DAMASCUS, Syria – Intensified fighting in Aleppo in recent days has cut off humanitarian access to most parts of the city, with the resulting shortages of food, medical supplies and other essentials threatening the lives of hundreds of thousands of civilians.
The battle for control of Syria’s largest city has seen a wave of bombardments in the past week, killing at least 235 people and injuring dozens including pregnant women and children, according to civil defense and humanitarian agencies.
One of the oldest and iconic cities on earth, Aleppo was Syria’s economic hub and largest population centre before the war.
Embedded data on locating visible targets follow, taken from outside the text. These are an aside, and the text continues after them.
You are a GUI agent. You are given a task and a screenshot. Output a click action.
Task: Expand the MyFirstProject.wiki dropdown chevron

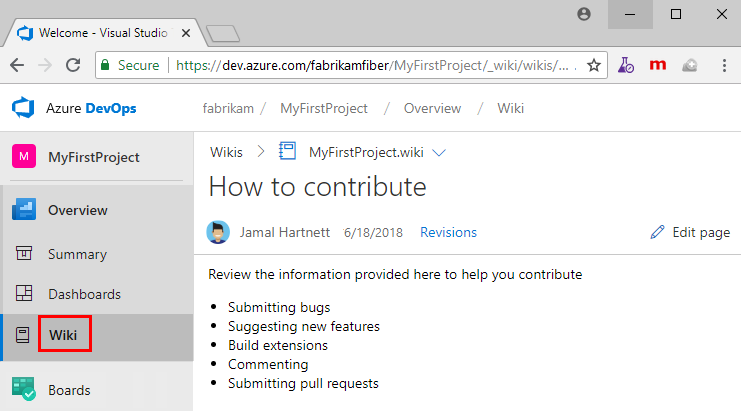[x=438, y=152]
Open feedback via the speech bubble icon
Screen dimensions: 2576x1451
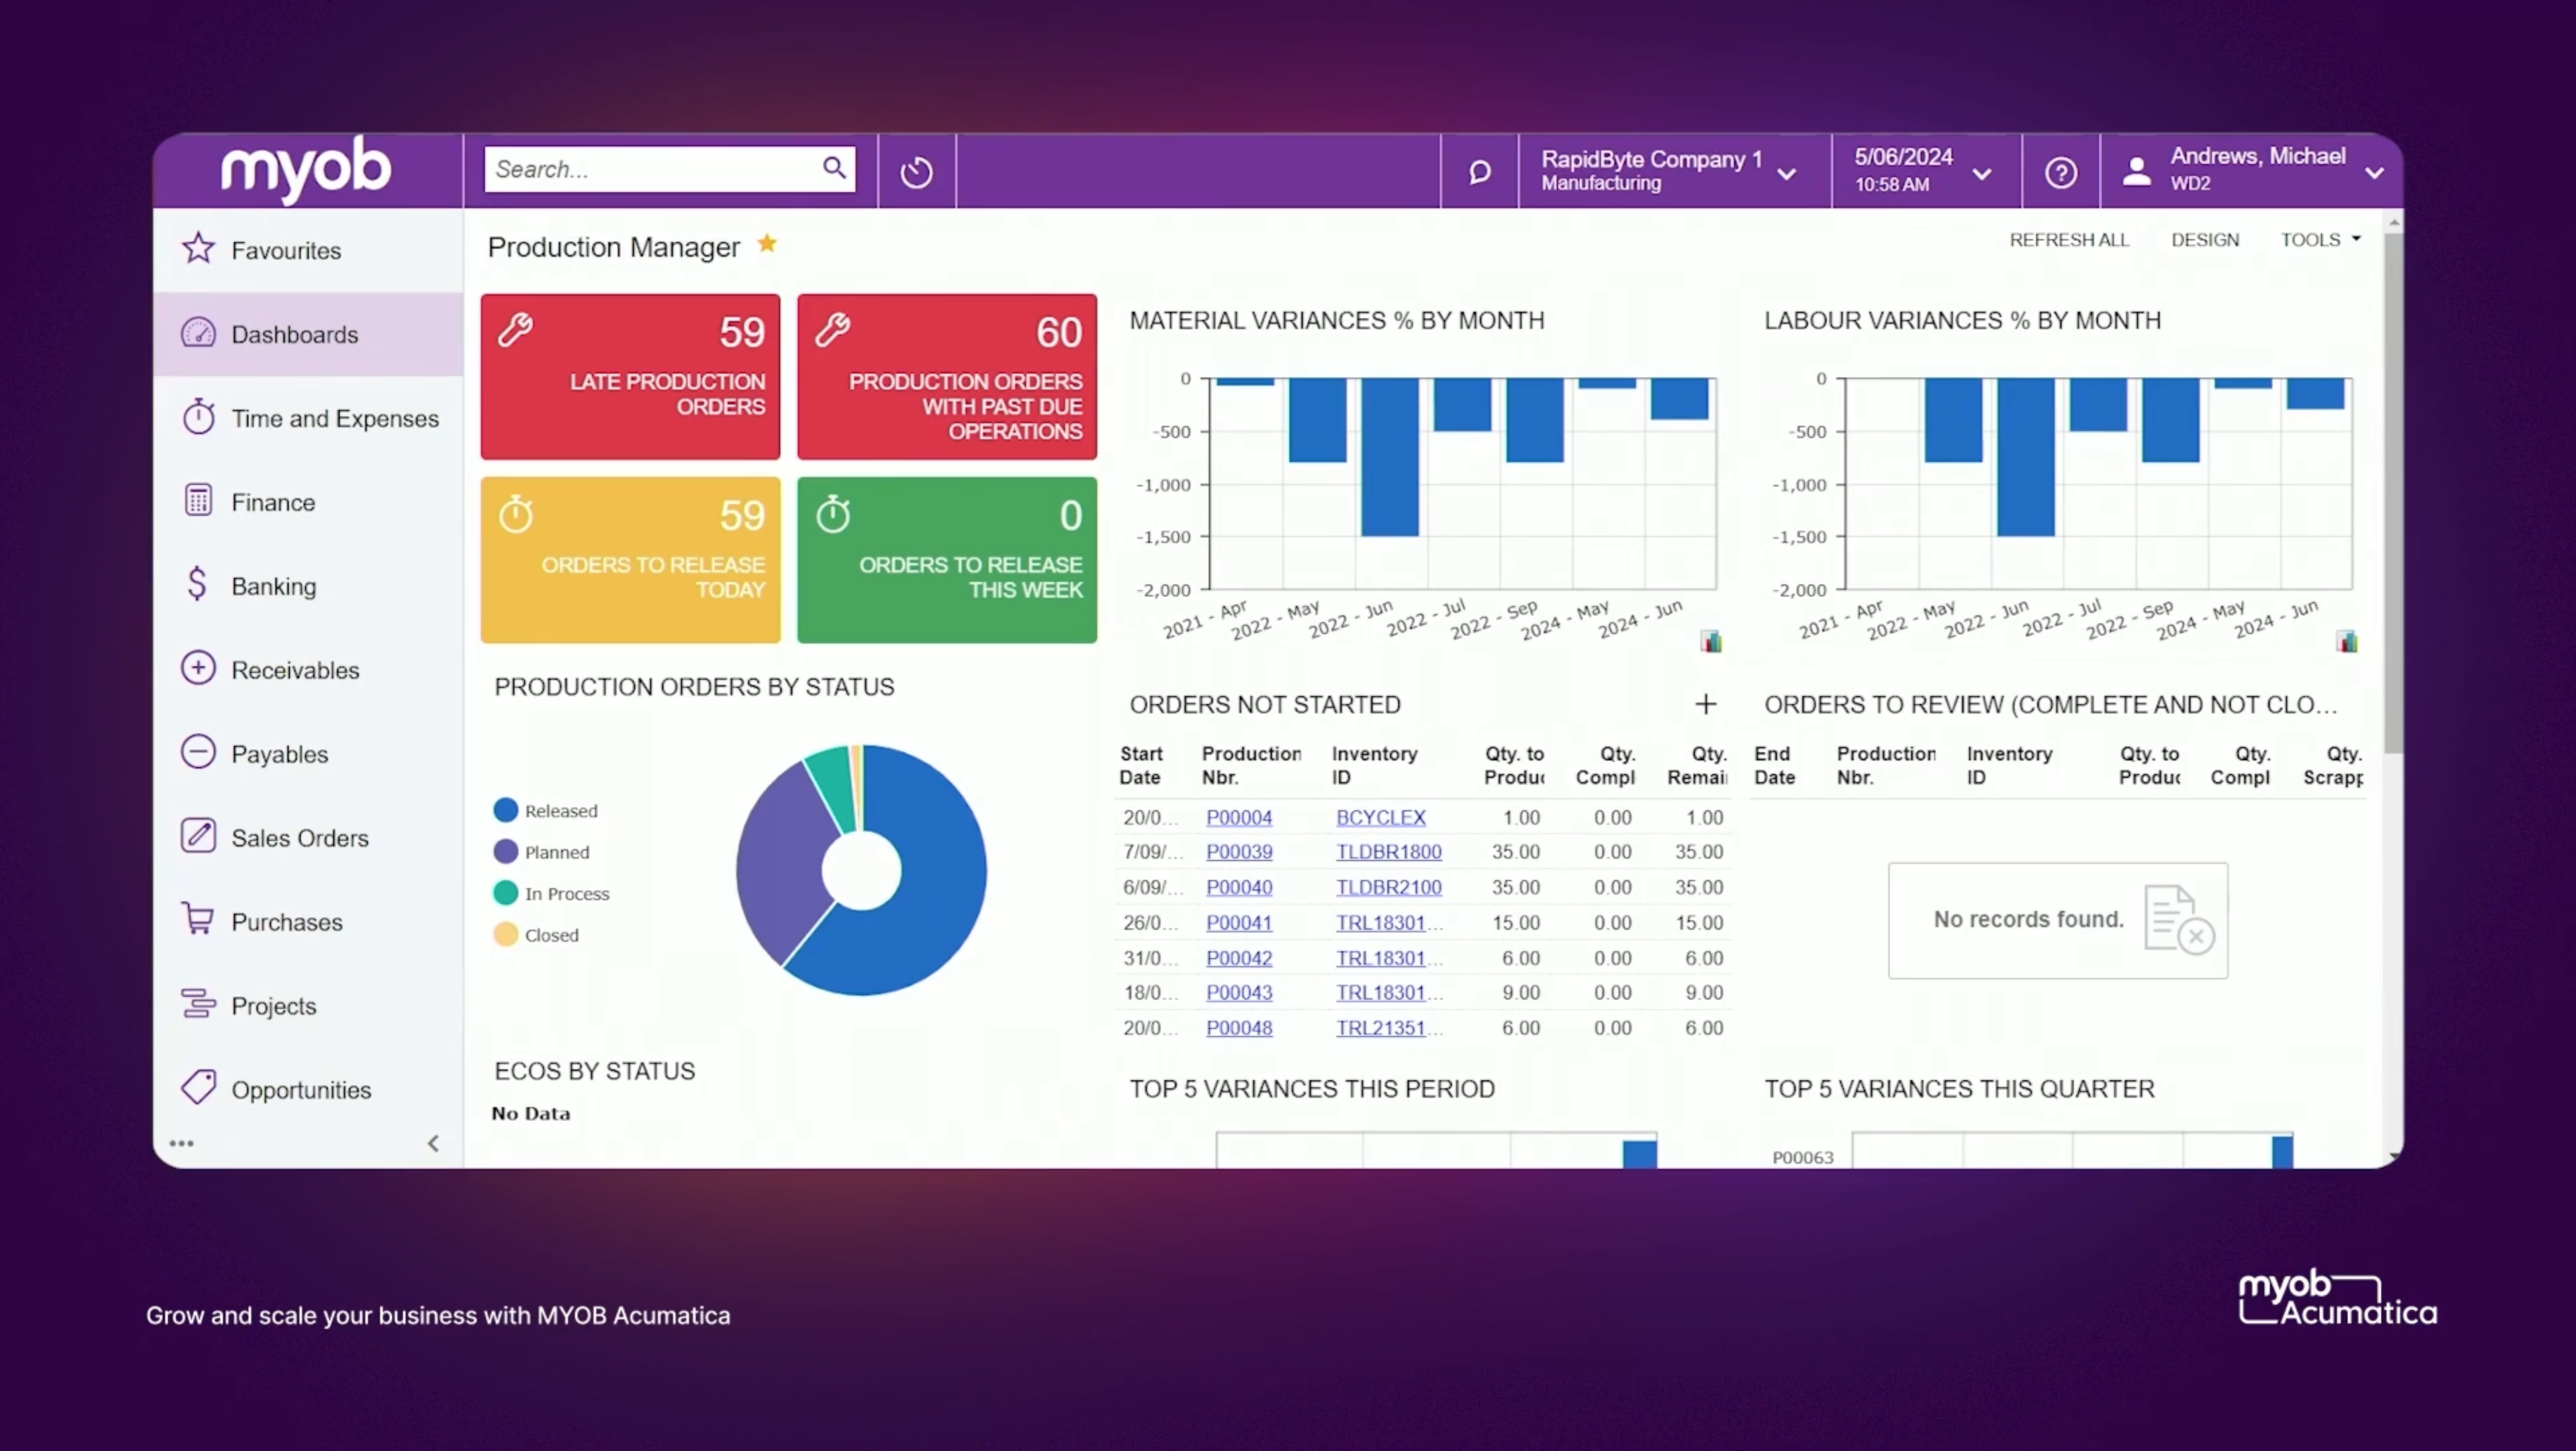pos(1478,171)
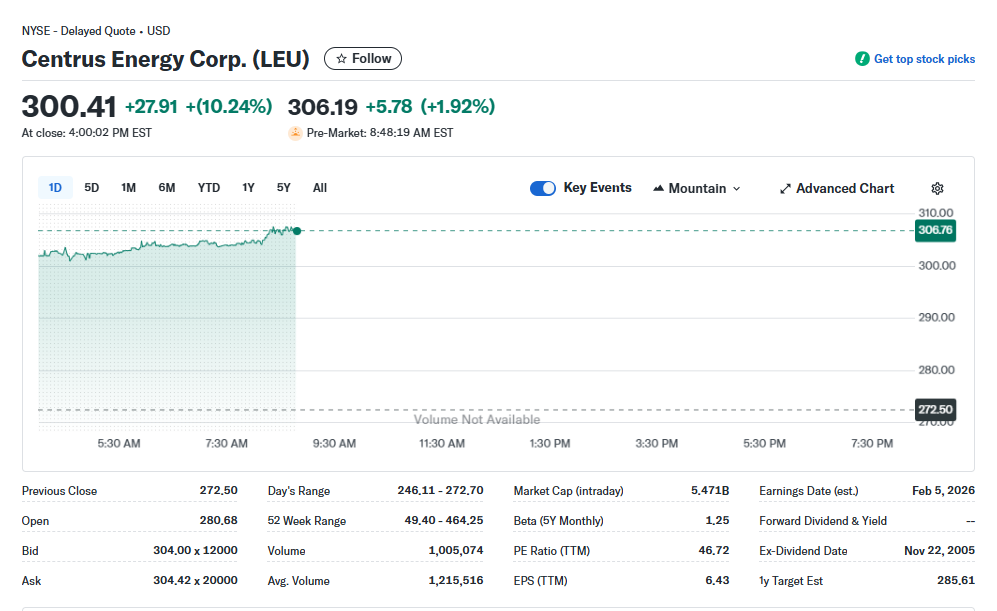Click the pre-market sunrise icon
Screen dimensions: 997x611
coord(295,133)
Since the battle for Aleppo erupted in July 2012, it has suffered massive destruction and is currently divided between the government-held west and rebel-held east.
The violence has damaged critical civilian infrastructure including hospitals and the city’s water and electricity networks, leaving residents across the city with little access to medical care and no mains electricity or water.
Humanitarian access to the estimated 250,000 to 275,000 civilians trapped in the eastern part of the city has been cut off since early July, after fighting closed the main access route in and out of the area.
Aid agencies reported that some food deliveries have reached those trapped in the east in the past 48 hours, but nevertheless shortages have reportedly led to rationing of supplies, lack of access to fresh produce and soaring prices for food and other essential commodities.
Meanwhile, heavy fighting in recent days has also cut off the main access route used by UN agencies to deliver aid to civilians in the western part of the city, raising fears that civilians throughout the city are effectively cut off from any assistance.
“We are seriously concerned about the grave and dangerous situation facing hundreds of thousands of civilians in Aleppo, east and west and in surrounding villages, trapped by a conflict that has already cost them so much,” said Sajjad Malik, the representative of the United Nations High Commissioner for Refugees in Syria.
“We have received reports from colleagues of shortages of food or medical supplies affecting all parts of the city, and without unhindered humanitarian access the situation will only deteriorate,” Malik added. “We call upon all parties to the conflict to respect and protect the lives of civilians, medical facilities, schools, water infrastructure and humanitarian workers, and allow humanitarian organizations to carry out their duties in safety.”
UN urged all relevant parties operating in Aleppo to agree to a cessation of hostiles that allows for sustained humanitarian access. At minimum, the UN requires 48-hour humanitarian pause or a full-fledged ceasefire so that the UN and partners have safe, regular and sustained access to people trapped behind the front lines.
The recent fighting has resulted in the displacement of thousands of people, according to UNHCR field staff inside Aleppo. The majority fled the so-called 1070 and Riyadah neighbourhoods, and while many are now staying with host families in other parts of the city, thousands are camped out in mosques, public gardens or on the streets.
UNHCR has been working to provide shelter and basic household items such as mattresses, blankets and other essentials to the recently displaced, alongside food, water and healthcare provision by other UN agencies.
One displaced resident in western Aleppo described the fear and desperation gripping the city following the latest wave of violence.
“We’ve witnessed fighting in the past years that amounts to full-scale war. We lived through the horrors of bombings, armed clashes, kidnapping, booby-trapped cars, snipers and shooting, and now we are going through it again,” he told UNHCR.